Le conseil général de l'Hérault, qui recense 37 000 RMistes, a décidé de continuer à financer seul une équipe de 25 agents de l'ANPE. Il leur demande notamment de mettre en oeuvre le CI-RMA (contrat d'insertion-revenu minimum d'activité), dont il a modifié les règles, « pour en faire un contrat de travail qui donne une vraie perspective de pérennisation dans l'emploi », explique Laurent David, chef du service emploi. Il a été rebaptisé CI-RMA +. L'aide versée à l'employeur est limitée à douze mois, au lieu de dix-huit. Pour l'obtenir, celui-ci doit proposer un contrat de travail d'une durée hebdomadaire de 30 heures, au lieu de 20 heures. « Dans ces conditions, l'écart de revenus entre le salaire et l'allocation devient suffisant pour inciter à reprendre un emploi », souligne Laurent David.

Engagement moral

Autre condition : l'employeur doit prendre l'engagement moral de pérenniser le salarié dans son poste. « Certes, ce n'est pas un engagement écrit, mais le chef d'entreprise donne sa parole. Pour le RMiste qui sort d'une situation d'exclusion, c'est une incitation plus forte qu'une reprise pour une courte durée », estime Laurent David. Pendant toute la durée du contrat, le candidat est accompagné par des structures associatives ou privées. « Il s'agit d'une véritable offre de service à l'entreprise qui lui garantit la réussite de son recrutement », souligne Laurent David.

A ce jour, 1 100 contrats ont été conclus ; 65 % des signataires ont plus d'un an d'ancienneté dans le RMI et 20 % plus de cinq ans. Un cinquième des contrats ont été rompus avant le terme de la période d'essai. Mais plus de 84 % des contrats arrivés à terme ont été transformés en CDI. M.-P. V.

Un cabinet privé étranger dans les Hauts-de-Seine

«L'ANPE obtient des résultats, mais pas assez vite. » C'est ainsi que Louis-Charles Bary, vice-président chargé de l'emploi au conseil général des Hauts-de-Seine, explique l'appel d'offres lancé pour Energies 92, un programme personnalisé d'aide à l'accès à l'emploi pour les RMistes de plus de deux ans. Ils sont 14 000 dans ce cas, soit la moitié des RMistes du département. Le marché a été remporté par Ingeus. Ce cabinet australien, spécialisé dans les solutions de réadaptation professionnelle et de retour à l'emploi, a été l'un des premiers à participer aux expérimentations lancées par l'Unedic et l'ANPE.

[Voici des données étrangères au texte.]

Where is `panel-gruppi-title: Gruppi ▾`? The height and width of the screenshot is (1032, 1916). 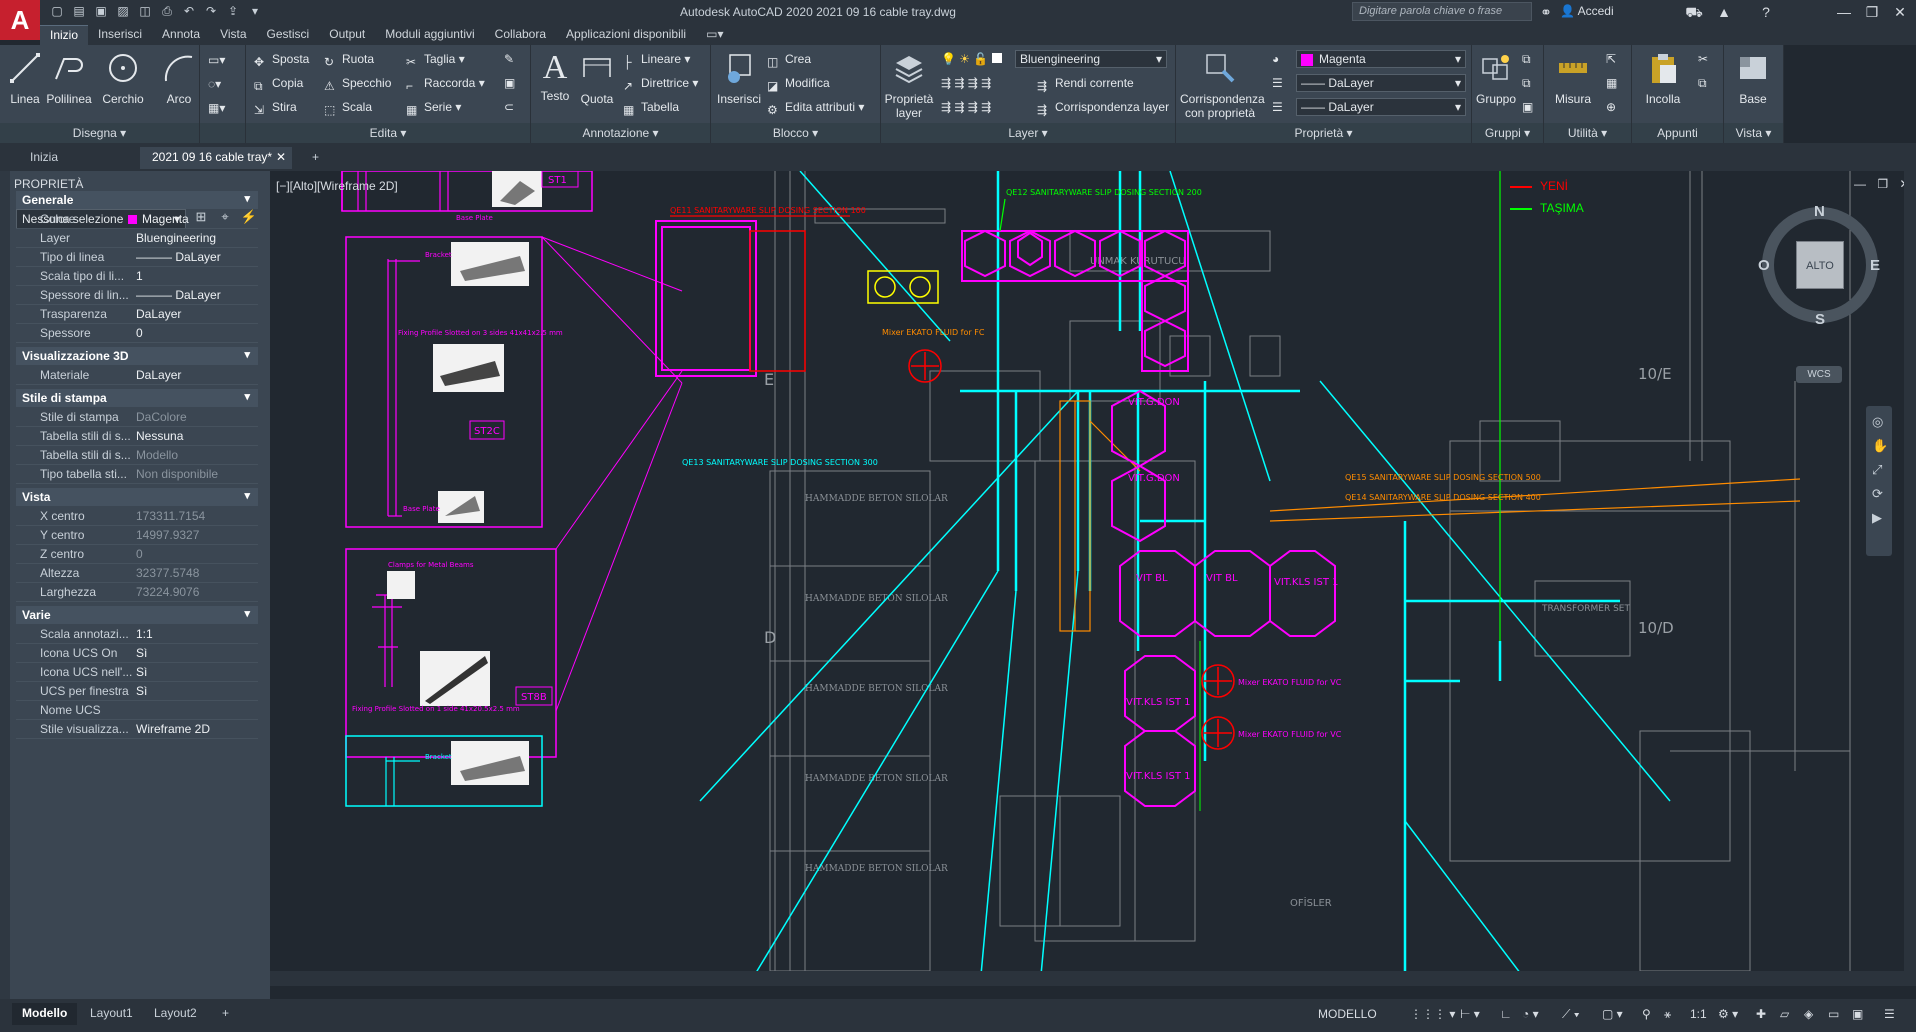 panel-gruppi-title: Gruppi ▾ is located at coordinates (1508, 133).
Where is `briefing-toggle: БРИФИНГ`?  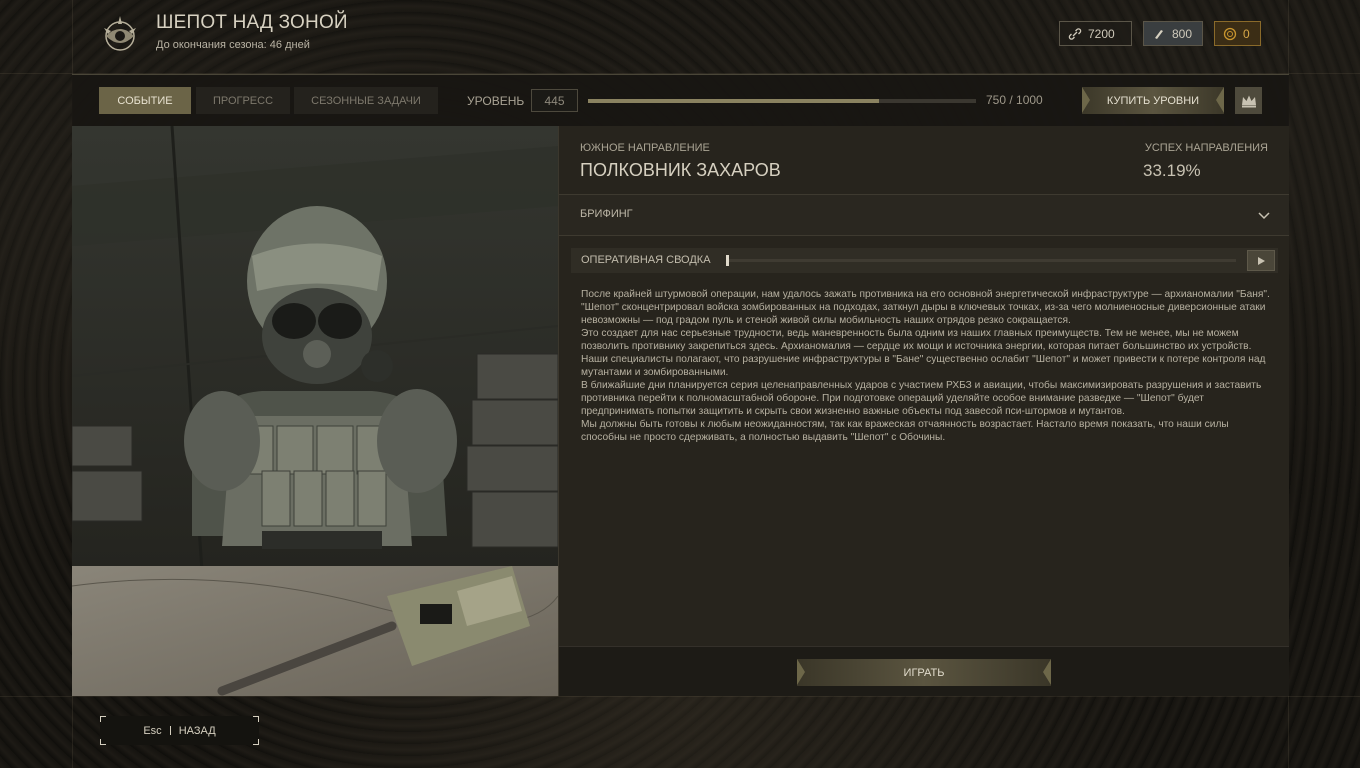
briefing-toggle: БРИФИНГ is located at coordinates (924, 215).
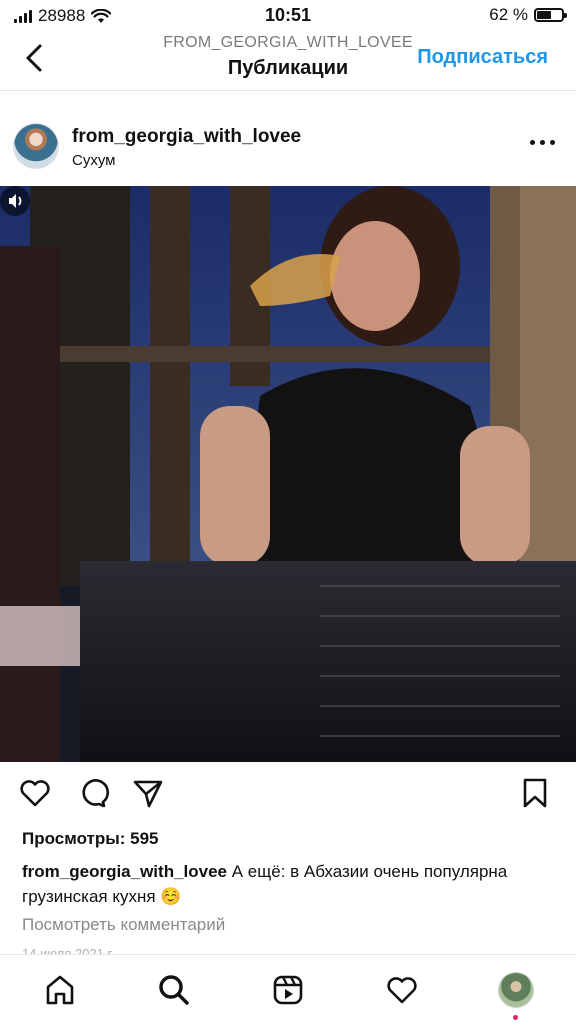 This screenshot has height=1025, width=576. I want to click on post-header: from_georgia_with_lovee Сухум, so click(288, 148).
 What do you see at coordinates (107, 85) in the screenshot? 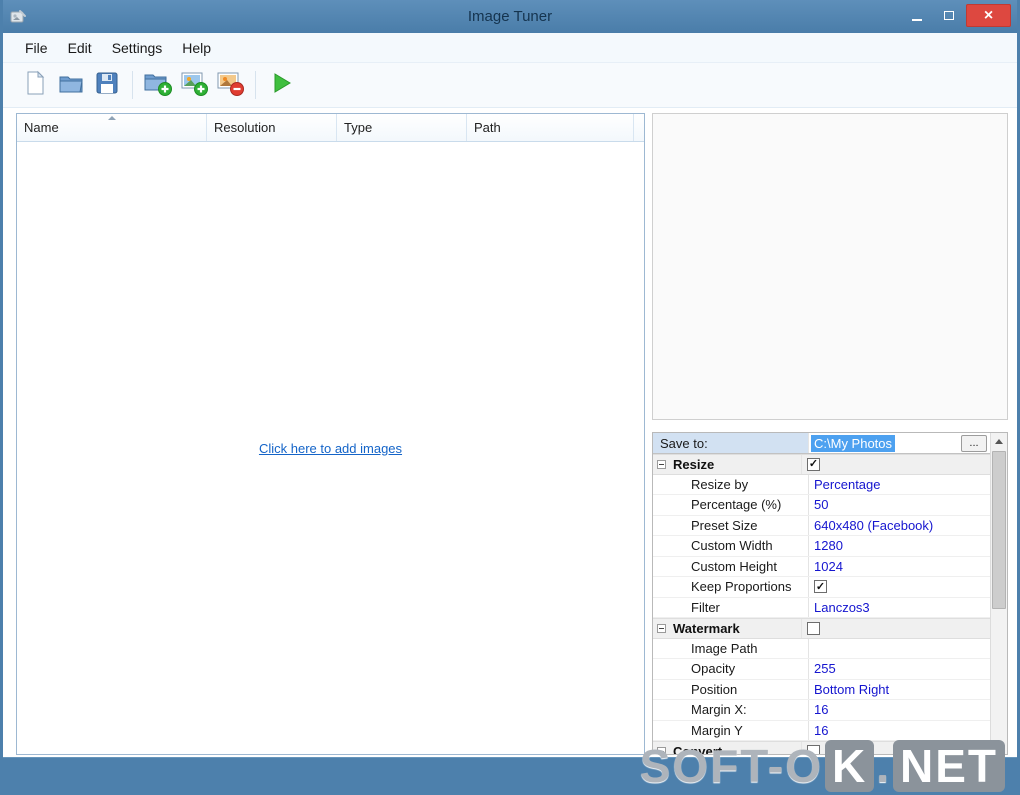
I see `save-button` at bounding box center [107, 85].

Dans les Hauts-de-Seine, il n'y a aucune présélection des bénéficiaires. A Ingeus de contacter, un par un, les 14 000 RMistes visés par l'opération qui a démarré en janvier 2006. A ce jour, le cabinet a passé 40 000 appels téléphoniques et adressé 35 000 courriers personnalisés. Objectif fixé par la collectivité : signer 6 000 chartes d'accompagnement pour aboutir à 900 retours à l'emploi en trois ans, dans des contrats de travail de droit commun de 30 heures hebdomadaires minimum. « C'est effectivement beaucoup plus compliqué que si les candidats nous avaient été adressés par les structures qui les accompagnent. Mais de cette manière, nous touchons aussi ceux qui ne sont suivis par personne », explique Jean-Louis Tauzin, directeur France d'Ingeus.

30 % en CDI

2 300 personnes adhèrent au dispositif, dont 523 ont actuellement un CDI (30 %), un CDD de plus de trois mois (31 %), un contrat d'intérim (11 %) et ou un contrat aidé (28 %). Ingeus perçoit un forfait lié à la durée du maintien dans l'emploi, avec un maximum de 3 700 euros pour un an dans le poste. Jean-Louis Tauzin est plutôt satisfait des premiers résultats : « Des RMistes depuis 15 ou 17 ans ont retrouvé un CDI. L'avenir est plus incertain pour d'autres, pour lesquels honorer un rendez-vous chez Ingeus une fois par semaine représente un effort colossal. Le fait qu'ils s'y rendent est déjà un résultat positif. » M.-P. V.